- Given records
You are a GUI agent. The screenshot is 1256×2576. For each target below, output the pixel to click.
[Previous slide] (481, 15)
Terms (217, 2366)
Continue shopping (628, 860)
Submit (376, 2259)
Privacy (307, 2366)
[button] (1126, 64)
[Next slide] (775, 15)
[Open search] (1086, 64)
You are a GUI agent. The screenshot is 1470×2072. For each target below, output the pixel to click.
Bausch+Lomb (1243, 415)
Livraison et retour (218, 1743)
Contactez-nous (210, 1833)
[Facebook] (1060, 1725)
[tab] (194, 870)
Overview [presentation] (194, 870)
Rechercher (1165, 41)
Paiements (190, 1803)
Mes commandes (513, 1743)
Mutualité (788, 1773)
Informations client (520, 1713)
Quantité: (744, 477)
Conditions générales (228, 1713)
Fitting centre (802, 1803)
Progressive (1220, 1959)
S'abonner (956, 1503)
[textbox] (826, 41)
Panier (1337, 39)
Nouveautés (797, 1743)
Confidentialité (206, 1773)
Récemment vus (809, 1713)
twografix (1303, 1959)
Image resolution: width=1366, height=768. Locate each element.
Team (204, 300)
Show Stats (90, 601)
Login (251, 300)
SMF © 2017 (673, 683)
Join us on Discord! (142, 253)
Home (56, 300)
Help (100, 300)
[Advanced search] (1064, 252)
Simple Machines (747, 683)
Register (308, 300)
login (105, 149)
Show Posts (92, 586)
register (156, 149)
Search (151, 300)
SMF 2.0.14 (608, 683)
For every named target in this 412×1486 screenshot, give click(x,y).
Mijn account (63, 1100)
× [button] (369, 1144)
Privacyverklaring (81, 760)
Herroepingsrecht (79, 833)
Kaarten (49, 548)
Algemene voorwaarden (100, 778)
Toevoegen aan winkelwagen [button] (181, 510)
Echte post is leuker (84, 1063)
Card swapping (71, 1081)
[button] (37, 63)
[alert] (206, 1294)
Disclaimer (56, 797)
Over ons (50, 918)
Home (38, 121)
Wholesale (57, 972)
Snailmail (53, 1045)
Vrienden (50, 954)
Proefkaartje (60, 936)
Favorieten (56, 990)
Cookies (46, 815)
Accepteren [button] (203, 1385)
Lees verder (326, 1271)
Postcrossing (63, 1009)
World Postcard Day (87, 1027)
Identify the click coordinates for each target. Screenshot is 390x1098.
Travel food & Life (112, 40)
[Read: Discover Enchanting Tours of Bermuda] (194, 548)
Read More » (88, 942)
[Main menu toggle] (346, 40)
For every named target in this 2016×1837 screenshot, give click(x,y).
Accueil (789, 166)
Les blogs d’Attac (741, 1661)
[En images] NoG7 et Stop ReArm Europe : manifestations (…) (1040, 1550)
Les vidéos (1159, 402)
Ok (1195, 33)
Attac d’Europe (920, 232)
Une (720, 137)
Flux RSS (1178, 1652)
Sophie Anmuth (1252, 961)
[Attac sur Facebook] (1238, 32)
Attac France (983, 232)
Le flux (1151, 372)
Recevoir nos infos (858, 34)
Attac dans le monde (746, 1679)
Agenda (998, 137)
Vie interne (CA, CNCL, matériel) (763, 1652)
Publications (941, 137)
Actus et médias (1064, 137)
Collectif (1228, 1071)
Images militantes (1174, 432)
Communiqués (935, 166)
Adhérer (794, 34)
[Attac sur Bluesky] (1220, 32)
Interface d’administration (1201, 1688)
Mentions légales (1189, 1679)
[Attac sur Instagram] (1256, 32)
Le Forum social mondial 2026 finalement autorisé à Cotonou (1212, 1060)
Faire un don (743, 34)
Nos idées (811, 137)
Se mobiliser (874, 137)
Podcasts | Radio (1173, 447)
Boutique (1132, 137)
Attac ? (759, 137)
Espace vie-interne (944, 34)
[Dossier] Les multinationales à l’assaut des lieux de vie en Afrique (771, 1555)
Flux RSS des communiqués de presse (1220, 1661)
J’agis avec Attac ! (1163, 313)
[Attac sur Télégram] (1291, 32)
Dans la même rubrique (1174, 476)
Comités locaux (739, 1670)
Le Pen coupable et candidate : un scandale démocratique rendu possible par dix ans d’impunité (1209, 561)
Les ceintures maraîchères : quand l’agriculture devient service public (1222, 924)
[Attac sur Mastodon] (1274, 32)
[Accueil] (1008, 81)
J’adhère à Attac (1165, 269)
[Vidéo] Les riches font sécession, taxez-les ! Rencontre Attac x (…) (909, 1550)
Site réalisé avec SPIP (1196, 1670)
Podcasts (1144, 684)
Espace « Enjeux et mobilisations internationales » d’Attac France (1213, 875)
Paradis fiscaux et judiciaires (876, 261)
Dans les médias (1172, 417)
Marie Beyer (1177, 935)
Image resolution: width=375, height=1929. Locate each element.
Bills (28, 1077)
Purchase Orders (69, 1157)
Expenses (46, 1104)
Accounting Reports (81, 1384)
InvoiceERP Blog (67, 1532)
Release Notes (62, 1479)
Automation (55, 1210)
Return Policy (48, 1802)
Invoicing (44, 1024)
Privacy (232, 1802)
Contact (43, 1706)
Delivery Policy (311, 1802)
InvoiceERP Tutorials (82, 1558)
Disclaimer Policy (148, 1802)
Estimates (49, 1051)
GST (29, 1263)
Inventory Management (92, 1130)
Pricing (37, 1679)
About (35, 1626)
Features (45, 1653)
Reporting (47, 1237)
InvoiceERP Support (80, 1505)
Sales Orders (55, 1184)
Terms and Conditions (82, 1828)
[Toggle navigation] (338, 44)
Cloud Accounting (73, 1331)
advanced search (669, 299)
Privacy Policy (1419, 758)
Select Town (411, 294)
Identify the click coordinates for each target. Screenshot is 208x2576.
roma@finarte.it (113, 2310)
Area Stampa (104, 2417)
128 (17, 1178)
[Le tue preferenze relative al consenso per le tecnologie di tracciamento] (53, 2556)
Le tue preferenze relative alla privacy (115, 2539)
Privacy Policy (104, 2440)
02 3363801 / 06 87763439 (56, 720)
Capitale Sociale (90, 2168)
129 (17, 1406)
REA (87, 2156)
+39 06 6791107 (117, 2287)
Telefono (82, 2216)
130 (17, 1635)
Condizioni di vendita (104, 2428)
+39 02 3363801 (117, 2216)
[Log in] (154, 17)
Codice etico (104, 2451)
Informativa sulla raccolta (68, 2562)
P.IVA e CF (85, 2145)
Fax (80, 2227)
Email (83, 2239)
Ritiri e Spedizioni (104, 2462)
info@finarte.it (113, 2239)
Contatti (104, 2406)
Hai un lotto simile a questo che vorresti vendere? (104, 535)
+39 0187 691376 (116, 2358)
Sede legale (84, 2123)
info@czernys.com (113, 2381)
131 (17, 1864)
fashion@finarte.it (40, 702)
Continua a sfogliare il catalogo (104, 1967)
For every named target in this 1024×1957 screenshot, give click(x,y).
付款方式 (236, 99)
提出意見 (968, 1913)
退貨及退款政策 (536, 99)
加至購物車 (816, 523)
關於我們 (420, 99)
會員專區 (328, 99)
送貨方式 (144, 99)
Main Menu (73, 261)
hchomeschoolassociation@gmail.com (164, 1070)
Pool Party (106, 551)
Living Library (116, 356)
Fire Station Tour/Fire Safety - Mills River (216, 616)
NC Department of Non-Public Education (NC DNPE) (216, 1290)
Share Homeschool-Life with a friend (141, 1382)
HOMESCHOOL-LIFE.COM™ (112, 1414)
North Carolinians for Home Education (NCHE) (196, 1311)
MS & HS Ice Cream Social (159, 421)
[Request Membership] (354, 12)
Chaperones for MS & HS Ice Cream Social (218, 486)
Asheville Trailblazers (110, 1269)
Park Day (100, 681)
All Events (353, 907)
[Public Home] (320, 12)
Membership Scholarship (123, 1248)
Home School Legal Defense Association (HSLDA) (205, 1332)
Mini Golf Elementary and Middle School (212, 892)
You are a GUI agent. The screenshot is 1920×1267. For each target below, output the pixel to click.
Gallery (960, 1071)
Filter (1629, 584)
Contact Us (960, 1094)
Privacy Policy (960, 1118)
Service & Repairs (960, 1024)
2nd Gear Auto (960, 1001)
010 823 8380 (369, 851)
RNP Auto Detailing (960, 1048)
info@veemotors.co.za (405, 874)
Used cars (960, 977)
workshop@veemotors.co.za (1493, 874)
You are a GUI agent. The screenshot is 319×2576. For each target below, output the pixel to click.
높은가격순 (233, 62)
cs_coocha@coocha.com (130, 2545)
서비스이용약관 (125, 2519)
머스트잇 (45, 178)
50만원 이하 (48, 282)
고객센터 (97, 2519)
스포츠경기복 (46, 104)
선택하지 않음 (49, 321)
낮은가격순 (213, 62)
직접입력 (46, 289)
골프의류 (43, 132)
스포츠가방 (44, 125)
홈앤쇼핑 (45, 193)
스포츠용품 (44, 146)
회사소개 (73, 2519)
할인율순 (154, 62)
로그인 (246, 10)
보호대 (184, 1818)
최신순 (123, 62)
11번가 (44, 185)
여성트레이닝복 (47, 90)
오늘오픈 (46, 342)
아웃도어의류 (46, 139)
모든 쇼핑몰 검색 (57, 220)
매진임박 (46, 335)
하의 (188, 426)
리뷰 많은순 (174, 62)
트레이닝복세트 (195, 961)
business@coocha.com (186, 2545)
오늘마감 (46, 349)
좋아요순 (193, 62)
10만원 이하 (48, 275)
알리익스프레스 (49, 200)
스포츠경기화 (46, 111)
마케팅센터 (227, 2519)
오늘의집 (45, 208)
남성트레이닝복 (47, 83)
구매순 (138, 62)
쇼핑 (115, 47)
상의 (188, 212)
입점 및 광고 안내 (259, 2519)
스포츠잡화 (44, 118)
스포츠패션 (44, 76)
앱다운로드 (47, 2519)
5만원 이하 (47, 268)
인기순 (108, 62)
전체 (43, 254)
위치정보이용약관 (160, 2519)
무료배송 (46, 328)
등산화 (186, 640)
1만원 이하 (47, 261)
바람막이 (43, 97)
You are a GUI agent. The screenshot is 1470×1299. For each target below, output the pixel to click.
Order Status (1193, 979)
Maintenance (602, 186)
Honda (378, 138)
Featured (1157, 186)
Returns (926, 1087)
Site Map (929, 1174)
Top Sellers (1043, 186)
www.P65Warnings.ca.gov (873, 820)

- Instructions to follow
Return the opening line of the data and every line after it through the line containing "[Open search] (1086, 64)", please, exactly as written and with nothing added.

- Solution below
You are a GUI agent. The screenshot is 1256×2576. For each target below, output the pixel to click.
[Previous slide] (481, 15)
Terms (217, 2366)
Continue shopping (628, 860)
Submit (376, 2259)
Privacy (307, 2366)
[button] (1126, 64)
[Next slide] (775, 15)
[Open search] (1086, 64)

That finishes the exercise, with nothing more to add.